The majority of breaches go undetected as the number of cyber attacks grows
As the world is becoming more connected, cyber-security has emerged as a major issue for businesses all over the world. With increasing cyber-crime rate, all types of organisations are regularly experiencing breaches that cause interrupted business operations, compromised customer data, and stolen intellectual property, among many other issues.
According to the new Telstra Security Report, in the last two years 55 percent of Australia businesses claimed that they were fined for being involved in a breach of new legislation. Also, two-thirds of businesses in the country experienced a security breach last year.
Key findings of the 2019 Telstra Security Report
The 2019 Telstra Security Report revealed that 65% of Australian businesses were interrupted by a cyber-security threat, and 89% of Australian companies estimate that breaches occurred but went unidentified. This number has risen by 12% since 2018.
Undetected cyber attacks by Australian businesses 2018. Source
The report also concludes that awareness and understanding of security importance have increased among Australians nationwide. Nearly 84 per cent of Australian business says that they will increase their security budgets, which currently averages over $900,000 annually. These businesses say they will increase their budget within the next 12 to 24 months to deal with security threats.
The report suggests that businesses now have better incident response plans prepared to tackle cyber-attacks. Of the respondents who have an incident response plan in place, many are reviewing their plans every month.
After the introduction of new regulations such as the European Union’s Global Data Protection Regulation and the Notifiable Data Breach Scheme in Australia, C-level and senior management have shown interest in security. The number of meetings with senior stakeholders on discussing security issues has considerably increased.

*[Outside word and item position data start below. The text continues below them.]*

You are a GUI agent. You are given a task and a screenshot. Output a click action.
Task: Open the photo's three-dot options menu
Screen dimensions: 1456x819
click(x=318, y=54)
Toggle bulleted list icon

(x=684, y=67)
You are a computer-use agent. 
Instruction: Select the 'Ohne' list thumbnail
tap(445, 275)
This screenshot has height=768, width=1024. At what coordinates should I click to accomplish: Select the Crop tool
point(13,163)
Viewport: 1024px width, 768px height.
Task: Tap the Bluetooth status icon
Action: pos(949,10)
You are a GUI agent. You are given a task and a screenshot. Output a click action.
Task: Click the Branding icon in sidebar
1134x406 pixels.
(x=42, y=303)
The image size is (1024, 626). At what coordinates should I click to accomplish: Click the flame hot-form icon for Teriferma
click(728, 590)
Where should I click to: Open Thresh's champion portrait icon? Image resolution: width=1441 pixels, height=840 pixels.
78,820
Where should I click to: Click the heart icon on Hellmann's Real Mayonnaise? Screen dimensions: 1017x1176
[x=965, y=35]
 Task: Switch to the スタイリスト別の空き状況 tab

Human error is the primary risk factor
According to the Telstra Security Report 2019, human error is the primary source of threat to IT security. It is often caused by inappropriate and ineffective business processes. It also happens because employees often don’t understand or overlook the security policies of their organization.
Human error or targeted attacks on an employee were reported to be the highest risks to IT security by 36 per cent of respondents.
Cyber criminals make huge profits from ransomware. This highly pervasive threat encourages potential victims of ransomware to adopt better safety policies against such cyber attacks.
Ransomware incidents have remained about the same last year. Among Australian respondents who were interrupted by a cyber attack last year, 32 percent faced ransomware attacks on a weekly basis.
It can be a tricky situation to navigate, especially considering that paying the ransom doesn’t guarantee data retrieval. More than half of businesses in Australia have experienced ransomware attacks in the last year, and 77 percent of those who paid were able to retrieve their data, compared with 86 percent the year before. If attacked again, 79 per cent of them would pay the ransom again if there was no back-up of the impacted data.
Detecting data breaches
Timely detecting and efficient handling of cyber-attacks are still big challenges for Australian businesses. Nearly 19 percent of the surveyed respondents estimated that more than half of cyber-attacks impacting their company went undetected last year, despite 74 percent of businesses believing that they had strong security systems in place at the time incident occurred.
It is true that Australian businesses are faster at detecting these attacks than other nations. Still, 62 percent of the total local respondents that experienced an attack were able to detect a breach in minutes or hours, as compared to 50 percent worldwide. Businesses are still taking a considerably longer time to detect and address a breach.
The 2019 Telstra Security Report suggests that security will continue to be the top priority for Australian businesses, and companies will increase their investment in security of their data. They will introduce and adapt new compliance measures focused on the automation of processes and to demonstrate all important precautions in place.
Managing cyber and electronic security is a much broader landscape. The more connected devices, the broader the landscape becomes. The situation also introduces opportunities to use new technologies for better management of security risks.
This year’s report outlines general best practices for Australian businesses that they can consider as part of their overall security strategy. It includes having multi-layered defenses, regular architecture reviews, and ensuring educated and trained employees. While the number of breaches has increased, the technology and awareness needed to counteract the breaches is also improving in response. Still, while businesses can and should invest in top-level security measures, extra vigilance could be the only way to make sure that an attack doesn’t Australian businesses.